*Data excerpts:*

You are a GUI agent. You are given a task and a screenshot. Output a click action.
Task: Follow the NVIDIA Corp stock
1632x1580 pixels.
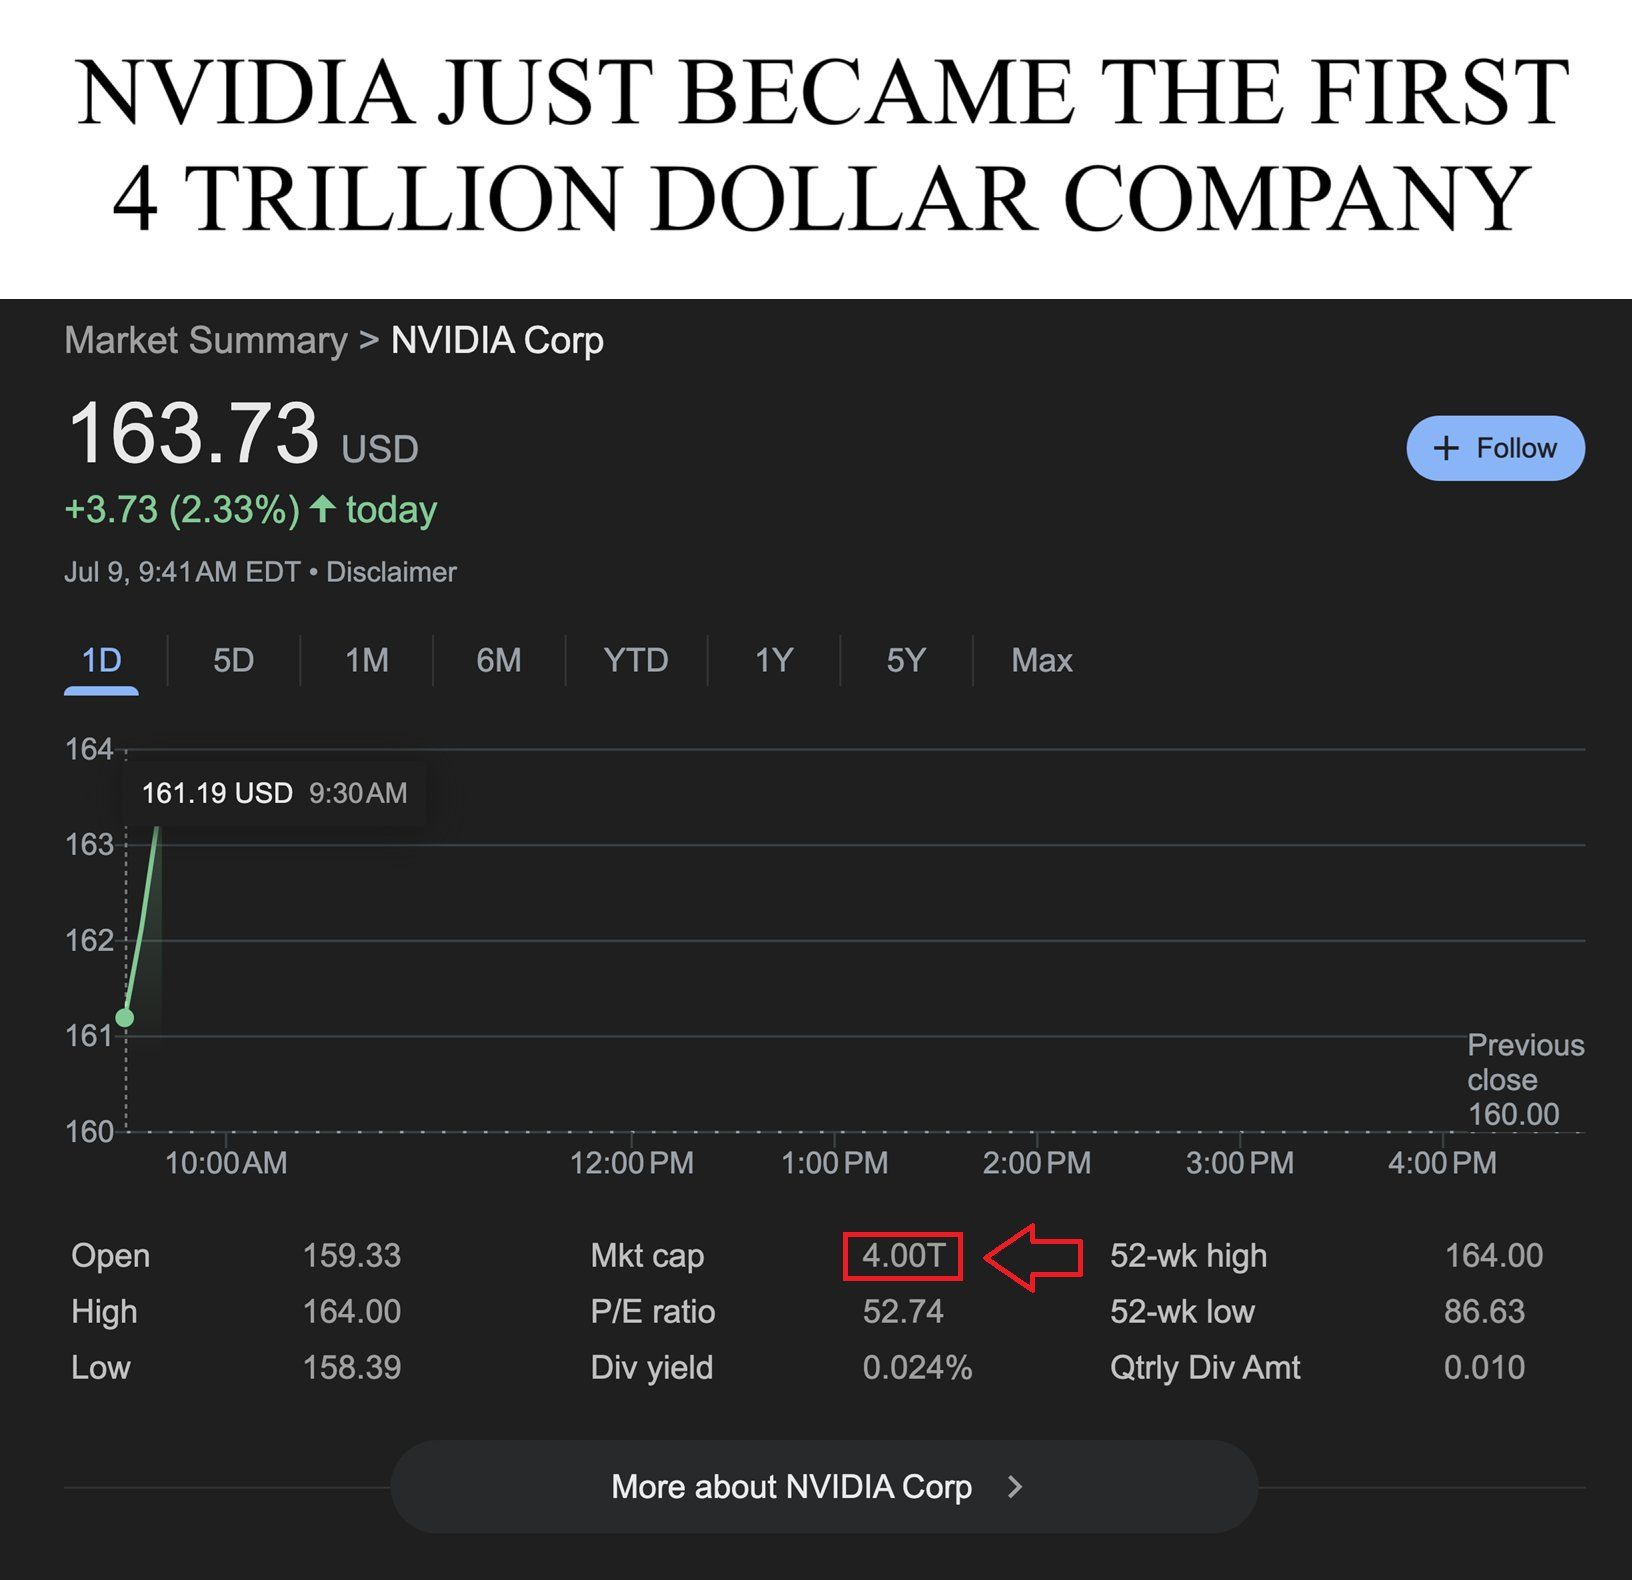(x=1495, y=448)
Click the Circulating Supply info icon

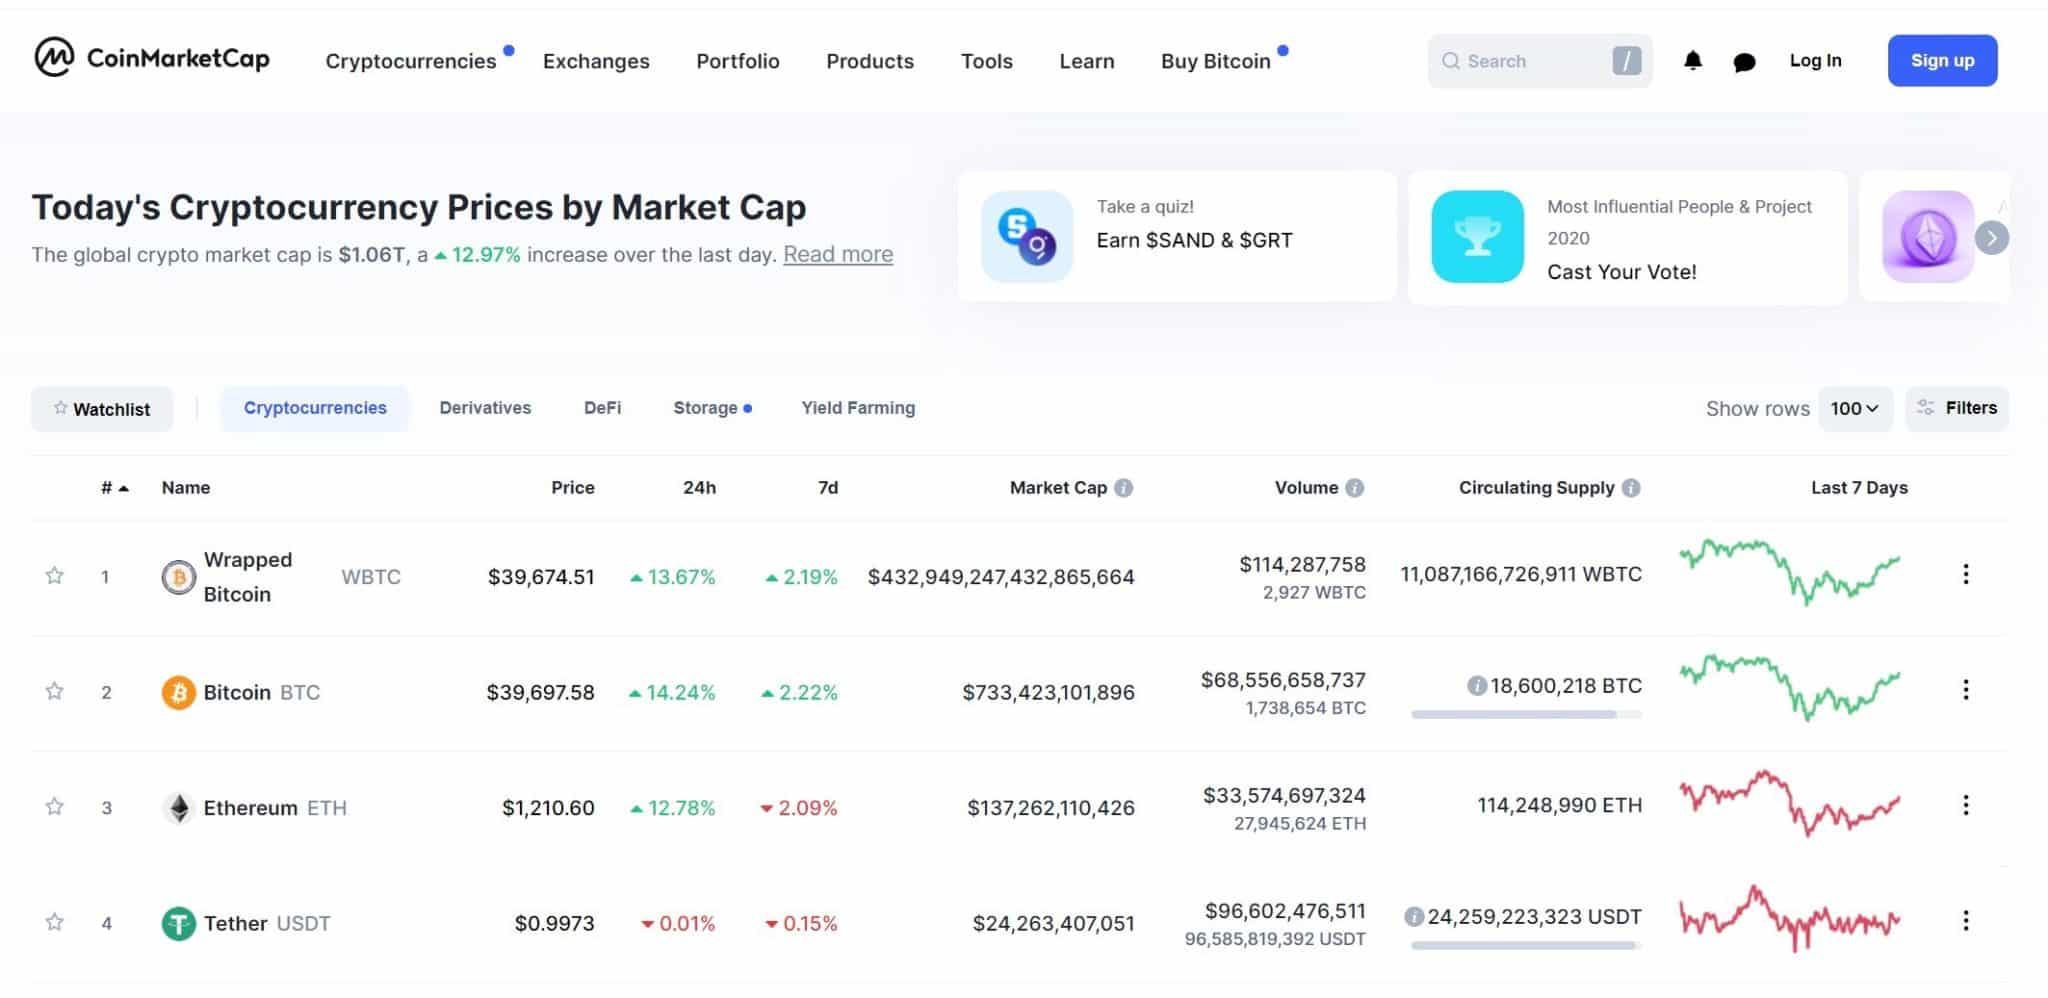coord(1631,488)
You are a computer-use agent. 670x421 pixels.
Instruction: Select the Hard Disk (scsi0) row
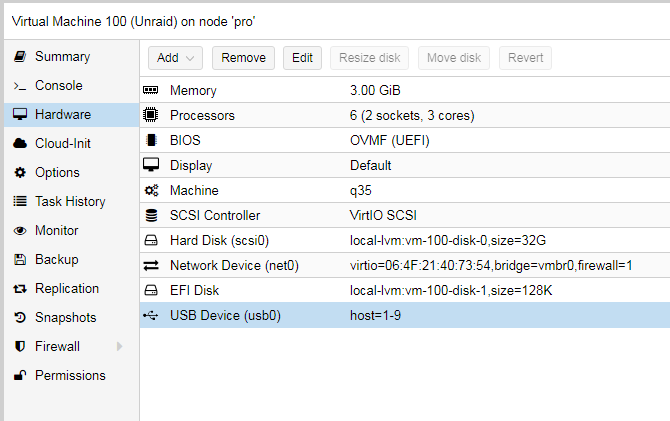pos(405,240)
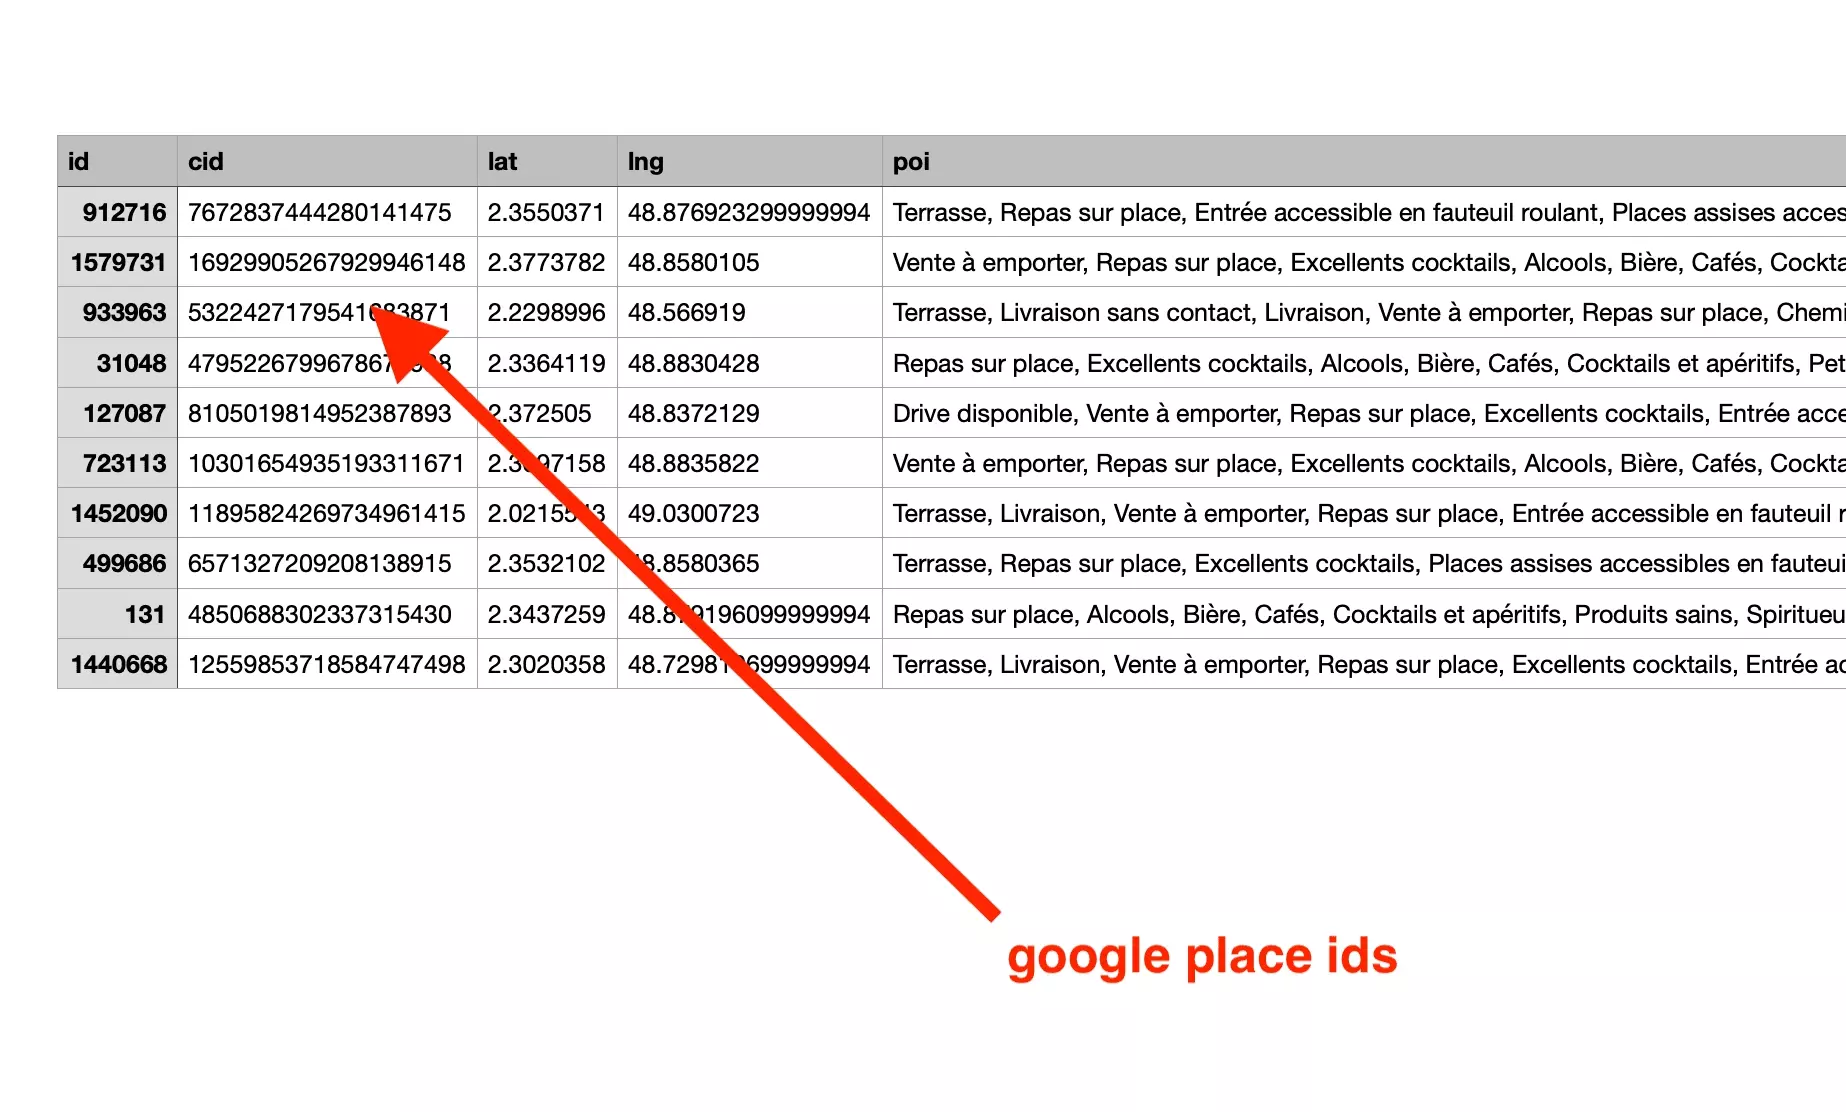Select row header 1579731

coord(118,262)
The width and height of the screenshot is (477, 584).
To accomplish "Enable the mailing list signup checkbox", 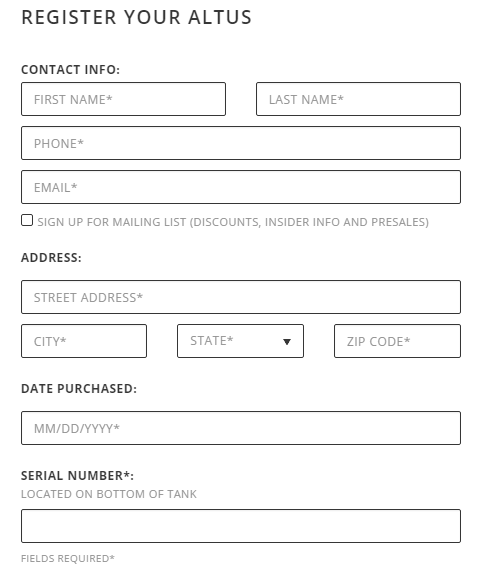I will 27,220.
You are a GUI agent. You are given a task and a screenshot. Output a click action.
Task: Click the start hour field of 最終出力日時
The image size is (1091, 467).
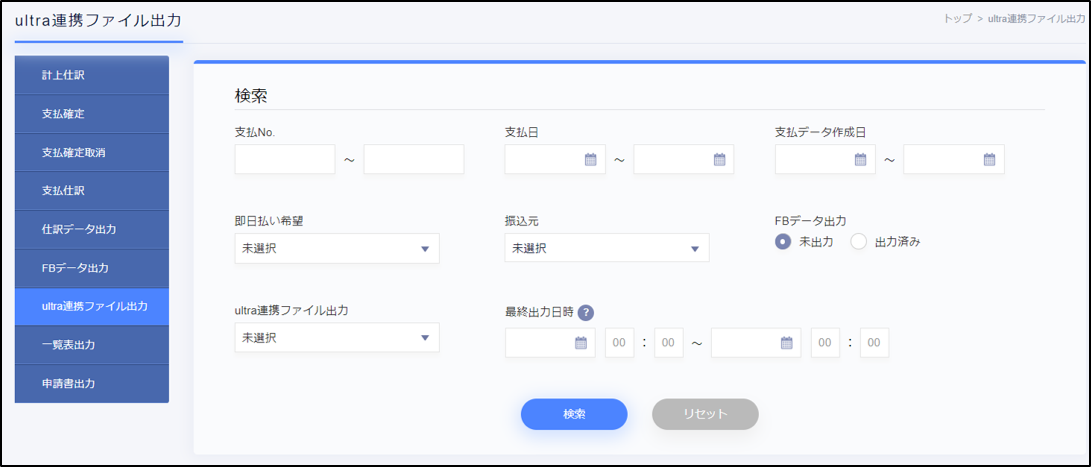[619, 343]
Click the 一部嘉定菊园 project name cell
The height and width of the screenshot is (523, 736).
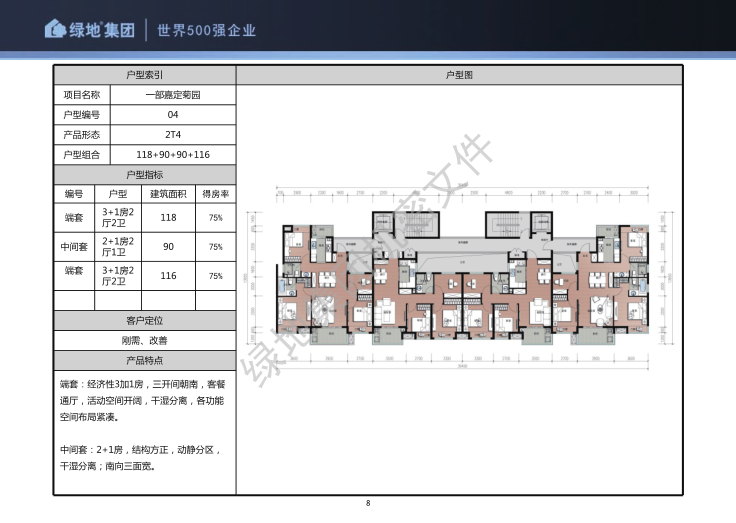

*Work instructions:*
Report every line from the listing above where the string "width" can be found.

*Answer to this exercise:*
The width and height of the screenshot is (477, 584).
The height and width of the screenshot is (523, 736).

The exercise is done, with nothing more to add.